During that week the one hour in the classroom gradually extended to the whole afternoon, and on Friday when I collected Reece the head was in reception with Mrs Morrison and Reece.
‘Don’t worry, Mrs Glass’ he said, for my face had dropped at seeing him there. ‘He hasn’t done anything wrong — far from it.’ Mr Fitzgerald took me aside and, while Mrs Morrison and Reece looked at the children’s
artwork on the walls, he asked me: ‘Has anything changed at home?’
‘No. Nothing,’ I said. ‘Except Reece has a clearer understanding of his future: that it is highly unlikely he will live with his parents again, and that mum won’t be coming to this school to create.’
‘And that’s all?’
‘Yes.’
‘Well, something has changed him. I wouldn’t have thought it possible.’
I agreed, and then a nasty thought struck me. ‘Mr Fitzgerald, the change in Reece may be due to the reassurance I gave him. We are heading towards the final court hearing in September and feelings will be running high. If the judge makes the decision that Reece will not be going back to his mother, Tracey would have nothing to lose by coming here and creating. If she were to come to the school, you would make sure that she was dealt with without Reece knowing? It is essential that Reece continues to feel school is a safe place for him.’
‘Yes, of course,’ he agreed. ‘It would make sense for us to have a photograph of her so that I can alert the staff next term. Do you have one?’
‘No, but you could ask his social worker — he might. Although if my dealings with Tracey are anything to go by you will hear her before you see her.’

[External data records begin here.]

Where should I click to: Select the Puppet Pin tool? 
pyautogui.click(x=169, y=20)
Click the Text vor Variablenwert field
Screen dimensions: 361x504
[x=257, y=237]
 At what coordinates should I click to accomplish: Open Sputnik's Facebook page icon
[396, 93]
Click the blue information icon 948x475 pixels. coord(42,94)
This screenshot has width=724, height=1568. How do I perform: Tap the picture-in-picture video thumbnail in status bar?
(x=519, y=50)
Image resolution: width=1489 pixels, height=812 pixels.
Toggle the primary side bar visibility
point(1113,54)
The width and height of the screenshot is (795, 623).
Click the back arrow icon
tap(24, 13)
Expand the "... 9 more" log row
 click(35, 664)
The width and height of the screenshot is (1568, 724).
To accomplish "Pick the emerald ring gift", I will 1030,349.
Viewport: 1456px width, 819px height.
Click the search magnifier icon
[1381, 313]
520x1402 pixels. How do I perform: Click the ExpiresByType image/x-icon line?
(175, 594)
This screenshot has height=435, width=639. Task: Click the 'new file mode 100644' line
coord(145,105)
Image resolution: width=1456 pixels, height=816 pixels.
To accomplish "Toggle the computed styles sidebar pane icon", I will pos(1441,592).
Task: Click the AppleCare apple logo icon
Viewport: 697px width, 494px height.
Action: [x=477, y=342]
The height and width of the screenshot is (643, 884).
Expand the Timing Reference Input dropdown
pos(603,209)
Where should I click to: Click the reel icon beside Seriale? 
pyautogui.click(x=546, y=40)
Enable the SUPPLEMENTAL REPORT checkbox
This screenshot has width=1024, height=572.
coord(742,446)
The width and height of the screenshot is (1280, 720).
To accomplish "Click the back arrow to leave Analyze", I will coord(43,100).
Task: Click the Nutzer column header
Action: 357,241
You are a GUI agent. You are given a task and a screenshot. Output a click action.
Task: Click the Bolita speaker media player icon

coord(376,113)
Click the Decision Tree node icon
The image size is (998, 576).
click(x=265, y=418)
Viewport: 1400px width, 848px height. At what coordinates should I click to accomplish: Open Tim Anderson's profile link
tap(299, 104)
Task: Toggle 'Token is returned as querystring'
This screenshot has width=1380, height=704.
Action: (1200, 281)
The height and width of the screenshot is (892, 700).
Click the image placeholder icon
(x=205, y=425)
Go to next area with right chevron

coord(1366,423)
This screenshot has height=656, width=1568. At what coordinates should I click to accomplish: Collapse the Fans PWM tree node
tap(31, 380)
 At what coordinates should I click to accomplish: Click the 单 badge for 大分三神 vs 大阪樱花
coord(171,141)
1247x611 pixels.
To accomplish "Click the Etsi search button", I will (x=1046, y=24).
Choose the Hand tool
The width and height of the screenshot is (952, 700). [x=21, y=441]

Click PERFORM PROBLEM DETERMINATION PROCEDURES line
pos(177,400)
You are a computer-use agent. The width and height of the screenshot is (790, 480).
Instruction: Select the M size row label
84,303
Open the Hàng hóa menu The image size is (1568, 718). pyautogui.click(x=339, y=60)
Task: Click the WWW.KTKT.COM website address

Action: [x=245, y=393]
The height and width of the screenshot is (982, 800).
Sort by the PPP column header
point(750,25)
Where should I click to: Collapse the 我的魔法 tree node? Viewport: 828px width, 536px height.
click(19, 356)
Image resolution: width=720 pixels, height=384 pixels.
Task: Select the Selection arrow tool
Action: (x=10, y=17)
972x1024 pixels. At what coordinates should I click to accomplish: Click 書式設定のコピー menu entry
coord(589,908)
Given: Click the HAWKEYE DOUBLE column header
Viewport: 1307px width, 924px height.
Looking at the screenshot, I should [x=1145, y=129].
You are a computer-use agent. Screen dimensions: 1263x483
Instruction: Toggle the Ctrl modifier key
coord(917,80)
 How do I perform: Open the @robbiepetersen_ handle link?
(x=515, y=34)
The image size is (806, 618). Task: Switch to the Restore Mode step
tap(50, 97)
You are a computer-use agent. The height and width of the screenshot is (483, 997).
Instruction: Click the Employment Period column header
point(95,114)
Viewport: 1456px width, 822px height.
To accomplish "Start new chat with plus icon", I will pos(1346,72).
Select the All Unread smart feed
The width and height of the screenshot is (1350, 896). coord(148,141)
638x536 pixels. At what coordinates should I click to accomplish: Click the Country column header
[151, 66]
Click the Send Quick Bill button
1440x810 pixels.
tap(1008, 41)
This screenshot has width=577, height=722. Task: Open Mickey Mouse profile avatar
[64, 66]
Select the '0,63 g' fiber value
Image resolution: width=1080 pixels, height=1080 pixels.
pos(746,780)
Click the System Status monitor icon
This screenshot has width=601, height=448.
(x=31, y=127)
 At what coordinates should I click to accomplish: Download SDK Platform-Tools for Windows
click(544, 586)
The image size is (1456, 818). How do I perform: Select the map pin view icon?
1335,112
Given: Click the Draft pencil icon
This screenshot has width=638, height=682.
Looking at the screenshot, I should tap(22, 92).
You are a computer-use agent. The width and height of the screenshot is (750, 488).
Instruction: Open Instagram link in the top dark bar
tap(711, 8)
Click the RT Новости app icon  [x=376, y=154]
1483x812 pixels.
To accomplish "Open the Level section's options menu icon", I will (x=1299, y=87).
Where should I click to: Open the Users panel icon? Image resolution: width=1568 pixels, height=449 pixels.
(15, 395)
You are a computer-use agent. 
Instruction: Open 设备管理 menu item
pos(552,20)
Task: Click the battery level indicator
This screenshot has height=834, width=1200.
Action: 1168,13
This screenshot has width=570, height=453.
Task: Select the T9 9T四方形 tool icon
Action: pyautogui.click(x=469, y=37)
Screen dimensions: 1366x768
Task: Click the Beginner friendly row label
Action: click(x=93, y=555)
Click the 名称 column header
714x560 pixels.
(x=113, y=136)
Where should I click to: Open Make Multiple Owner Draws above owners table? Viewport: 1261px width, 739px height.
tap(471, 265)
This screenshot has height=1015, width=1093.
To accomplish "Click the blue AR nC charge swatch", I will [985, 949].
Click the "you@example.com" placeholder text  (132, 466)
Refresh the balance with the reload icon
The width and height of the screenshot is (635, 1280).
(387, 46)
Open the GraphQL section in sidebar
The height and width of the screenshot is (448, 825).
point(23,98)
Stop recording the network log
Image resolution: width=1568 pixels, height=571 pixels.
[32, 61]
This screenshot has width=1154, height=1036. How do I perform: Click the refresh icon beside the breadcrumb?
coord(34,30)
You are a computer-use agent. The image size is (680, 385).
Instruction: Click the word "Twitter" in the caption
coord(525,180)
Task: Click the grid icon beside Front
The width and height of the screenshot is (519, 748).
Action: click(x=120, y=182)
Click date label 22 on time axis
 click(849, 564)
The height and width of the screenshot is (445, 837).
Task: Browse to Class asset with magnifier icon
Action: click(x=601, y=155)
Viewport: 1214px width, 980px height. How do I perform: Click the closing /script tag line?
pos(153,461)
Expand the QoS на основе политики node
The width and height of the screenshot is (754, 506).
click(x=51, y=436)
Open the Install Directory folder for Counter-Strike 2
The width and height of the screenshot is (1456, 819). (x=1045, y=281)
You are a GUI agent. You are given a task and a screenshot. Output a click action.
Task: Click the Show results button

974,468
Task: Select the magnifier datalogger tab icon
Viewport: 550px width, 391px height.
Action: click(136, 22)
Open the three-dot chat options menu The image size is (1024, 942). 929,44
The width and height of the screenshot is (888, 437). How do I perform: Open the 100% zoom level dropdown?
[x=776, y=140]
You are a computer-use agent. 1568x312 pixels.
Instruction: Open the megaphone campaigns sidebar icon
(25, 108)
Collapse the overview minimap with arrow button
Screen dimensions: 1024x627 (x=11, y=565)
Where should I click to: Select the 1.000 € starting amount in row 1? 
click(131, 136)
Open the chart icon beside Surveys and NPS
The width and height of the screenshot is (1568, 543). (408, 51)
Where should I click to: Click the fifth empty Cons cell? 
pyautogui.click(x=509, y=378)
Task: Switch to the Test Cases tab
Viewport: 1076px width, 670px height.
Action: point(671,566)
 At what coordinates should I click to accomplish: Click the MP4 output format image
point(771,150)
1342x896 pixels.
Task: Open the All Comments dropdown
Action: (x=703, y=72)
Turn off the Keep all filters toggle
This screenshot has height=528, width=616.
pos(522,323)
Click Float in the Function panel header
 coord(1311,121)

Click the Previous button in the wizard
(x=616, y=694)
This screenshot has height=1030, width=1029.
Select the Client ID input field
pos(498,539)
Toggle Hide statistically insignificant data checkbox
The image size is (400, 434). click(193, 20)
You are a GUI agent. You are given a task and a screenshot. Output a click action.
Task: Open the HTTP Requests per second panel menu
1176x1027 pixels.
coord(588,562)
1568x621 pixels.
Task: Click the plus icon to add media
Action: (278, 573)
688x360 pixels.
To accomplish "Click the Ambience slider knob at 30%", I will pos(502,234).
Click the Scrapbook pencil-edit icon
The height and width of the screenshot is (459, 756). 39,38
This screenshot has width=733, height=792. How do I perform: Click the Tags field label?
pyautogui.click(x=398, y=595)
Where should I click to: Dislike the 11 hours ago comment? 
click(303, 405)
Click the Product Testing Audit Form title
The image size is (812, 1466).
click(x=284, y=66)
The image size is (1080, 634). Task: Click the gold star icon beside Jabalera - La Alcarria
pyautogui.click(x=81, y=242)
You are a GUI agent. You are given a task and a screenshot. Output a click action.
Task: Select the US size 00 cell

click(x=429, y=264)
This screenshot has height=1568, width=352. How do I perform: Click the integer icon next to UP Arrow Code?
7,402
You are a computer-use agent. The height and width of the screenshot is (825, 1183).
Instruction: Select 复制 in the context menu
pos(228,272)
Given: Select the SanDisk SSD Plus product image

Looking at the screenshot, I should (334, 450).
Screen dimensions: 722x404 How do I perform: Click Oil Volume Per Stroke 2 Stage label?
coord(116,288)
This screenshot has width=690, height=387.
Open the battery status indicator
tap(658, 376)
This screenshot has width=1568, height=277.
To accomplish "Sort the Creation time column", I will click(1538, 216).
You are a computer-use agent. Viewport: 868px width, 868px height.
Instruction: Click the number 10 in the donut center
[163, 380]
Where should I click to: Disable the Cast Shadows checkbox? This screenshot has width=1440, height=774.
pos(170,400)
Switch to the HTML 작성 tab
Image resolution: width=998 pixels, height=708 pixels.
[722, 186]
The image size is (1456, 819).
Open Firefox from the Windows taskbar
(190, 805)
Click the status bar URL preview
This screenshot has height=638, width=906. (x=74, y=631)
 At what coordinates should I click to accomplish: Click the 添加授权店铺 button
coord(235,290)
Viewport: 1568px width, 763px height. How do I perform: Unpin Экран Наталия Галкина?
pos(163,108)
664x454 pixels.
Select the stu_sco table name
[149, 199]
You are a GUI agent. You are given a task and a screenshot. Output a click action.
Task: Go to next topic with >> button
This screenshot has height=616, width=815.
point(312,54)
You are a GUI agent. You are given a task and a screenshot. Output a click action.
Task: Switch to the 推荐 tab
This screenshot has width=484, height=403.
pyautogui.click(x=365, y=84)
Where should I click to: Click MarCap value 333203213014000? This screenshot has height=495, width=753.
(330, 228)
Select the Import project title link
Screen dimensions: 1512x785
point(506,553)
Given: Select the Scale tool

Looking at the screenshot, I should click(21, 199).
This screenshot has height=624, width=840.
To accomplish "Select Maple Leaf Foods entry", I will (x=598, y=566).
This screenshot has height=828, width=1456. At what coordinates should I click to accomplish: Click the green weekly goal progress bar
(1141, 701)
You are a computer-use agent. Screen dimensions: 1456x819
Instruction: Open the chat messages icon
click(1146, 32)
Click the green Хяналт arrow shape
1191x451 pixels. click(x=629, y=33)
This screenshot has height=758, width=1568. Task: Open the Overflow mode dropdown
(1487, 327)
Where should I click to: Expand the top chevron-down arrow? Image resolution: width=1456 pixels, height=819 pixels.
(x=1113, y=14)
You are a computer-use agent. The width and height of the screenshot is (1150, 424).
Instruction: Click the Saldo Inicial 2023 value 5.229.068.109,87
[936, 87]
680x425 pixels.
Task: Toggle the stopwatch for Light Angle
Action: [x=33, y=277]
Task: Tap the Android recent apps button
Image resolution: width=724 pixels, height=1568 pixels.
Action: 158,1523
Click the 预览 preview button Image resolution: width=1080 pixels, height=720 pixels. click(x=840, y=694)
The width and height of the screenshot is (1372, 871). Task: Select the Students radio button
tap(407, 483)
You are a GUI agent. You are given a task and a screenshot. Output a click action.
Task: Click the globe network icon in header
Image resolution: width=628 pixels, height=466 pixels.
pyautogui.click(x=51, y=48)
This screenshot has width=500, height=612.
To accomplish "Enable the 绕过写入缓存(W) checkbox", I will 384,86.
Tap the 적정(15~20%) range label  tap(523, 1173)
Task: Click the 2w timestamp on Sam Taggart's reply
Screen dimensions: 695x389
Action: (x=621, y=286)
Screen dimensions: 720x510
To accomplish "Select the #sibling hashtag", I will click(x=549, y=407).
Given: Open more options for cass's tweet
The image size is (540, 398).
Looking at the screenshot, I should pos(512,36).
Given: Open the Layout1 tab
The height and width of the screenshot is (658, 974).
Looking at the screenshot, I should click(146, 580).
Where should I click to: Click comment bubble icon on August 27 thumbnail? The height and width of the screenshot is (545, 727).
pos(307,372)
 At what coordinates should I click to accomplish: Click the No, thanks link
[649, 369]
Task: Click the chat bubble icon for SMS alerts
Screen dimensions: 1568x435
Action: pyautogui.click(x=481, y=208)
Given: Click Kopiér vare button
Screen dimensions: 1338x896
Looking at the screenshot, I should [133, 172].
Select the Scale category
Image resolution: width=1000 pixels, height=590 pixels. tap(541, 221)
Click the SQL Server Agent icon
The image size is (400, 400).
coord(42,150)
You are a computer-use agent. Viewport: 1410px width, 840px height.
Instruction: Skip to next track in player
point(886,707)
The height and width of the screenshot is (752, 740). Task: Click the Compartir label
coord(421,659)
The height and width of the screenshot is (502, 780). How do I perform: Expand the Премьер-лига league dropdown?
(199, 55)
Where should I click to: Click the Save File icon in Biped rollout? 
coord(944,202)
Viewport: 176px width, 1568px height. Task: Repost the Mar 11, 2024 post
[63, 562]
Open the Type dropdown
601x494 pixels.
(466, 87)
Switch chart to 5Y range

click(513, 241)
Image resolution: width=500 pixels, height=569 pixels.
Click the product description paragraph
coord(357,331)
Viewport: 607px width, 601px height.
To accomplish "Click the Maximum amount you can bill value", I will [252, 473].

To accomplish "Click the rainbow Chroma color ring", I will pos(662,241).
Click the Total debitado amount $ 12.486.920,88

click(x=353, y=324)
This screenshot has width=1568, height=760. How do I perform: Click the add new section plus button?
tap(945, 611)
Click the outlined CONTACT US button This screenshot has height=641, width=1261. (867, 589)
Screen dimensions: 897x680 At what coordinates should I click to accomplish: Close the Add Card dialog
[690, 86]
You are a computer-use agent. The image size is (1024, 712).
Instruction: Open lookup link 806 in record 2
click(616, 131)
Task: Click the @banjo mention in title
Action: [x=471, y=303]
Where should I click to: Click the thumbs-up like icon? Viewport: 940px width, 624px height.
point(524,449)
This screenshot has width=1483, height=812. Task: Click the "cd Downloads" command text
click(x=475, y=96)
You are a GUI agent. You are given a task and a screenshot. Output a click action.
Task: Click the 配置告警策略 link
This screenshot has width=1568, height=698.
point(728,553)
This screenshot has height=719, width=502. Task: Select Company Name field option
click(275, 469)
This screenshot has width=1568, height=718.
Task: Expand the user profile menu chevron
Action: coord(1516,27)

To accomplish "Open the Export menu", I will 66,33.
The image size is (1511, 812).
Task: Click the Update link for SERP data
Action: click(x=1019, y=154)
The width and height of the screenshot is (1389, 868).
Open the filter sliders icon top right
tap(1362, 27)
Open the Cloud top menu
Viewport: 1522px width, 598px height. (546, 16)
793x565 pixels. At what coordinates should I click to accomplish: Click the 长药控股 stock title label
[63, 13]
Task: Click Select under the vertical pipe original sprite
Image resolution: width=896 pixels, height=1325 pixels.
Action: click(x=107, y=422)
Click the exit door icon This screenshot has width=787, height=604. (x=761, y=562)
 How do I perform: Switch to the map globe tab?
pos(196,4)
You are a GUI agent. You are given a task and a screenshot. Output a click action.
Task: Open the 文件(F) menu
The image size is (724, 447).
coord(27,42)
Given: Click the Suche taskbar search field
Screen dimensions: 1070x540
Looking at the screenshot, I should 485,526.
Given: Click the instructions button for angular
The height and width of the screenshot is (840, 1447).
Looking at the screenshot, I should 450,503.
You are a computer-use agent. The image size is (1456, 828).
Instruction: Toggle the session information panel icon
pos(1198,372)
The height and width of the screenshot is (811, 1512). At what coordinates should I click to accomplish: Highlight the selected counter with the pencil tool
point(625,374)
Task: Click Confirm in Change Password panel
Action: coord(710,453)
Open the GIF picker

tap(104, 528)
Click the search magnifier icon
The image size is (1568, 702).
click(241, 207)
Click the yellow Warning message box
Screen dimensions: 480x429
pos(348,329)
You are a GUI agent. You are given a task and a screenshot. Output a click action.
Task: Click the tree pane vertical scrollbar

Reece continued to improve throughout the rest of the term. Gradually, bit by bit, and thanks to his TAs, he was reintroduced into the classroom and normal school
life. He ate his lunch in the canteen and played in the playground, and although sometimes he had to be reminded about being too loud or overexcited, there was no anger or aggression. The other children made allowances for his over-zealous ways, having now lost their fear of being kicked or hit.
Three days before the end of the summer term the children put on a little play which parents and carers were invited into school to watch. Reece was given a line to learn, printed on a card, and he quickly learnt it off by heart. So too did Lucy, Paula and I, from having it chanted endlessly every evening: ‘And the magic wind came from the north and blew all the badness away.’ I didn’t know if his lines had been purposely hand-picked for him by his teacher or if it was pure chance, but certainly the words epitomized what had happened to Reece in the last half-term — it was as though a magic wind had blown his anger and frustration away.
On the morning of the school play I sat proudly in the audience with the other parents and carers and had to swallow back the tears as Reece walked on to the stage. He was dressed in a white cloak, which was supposed to represent the wind. In his loudest voice (for they had all been told to speak up), he looked straight into my eyes and said his one line perfectly: ‘And the magic wind came from the north and blew all the badness away.’ Before he left the stage I had time to take a photograph of him, although I wouldn’t need it, for that moment would be sealed in my mind for ever.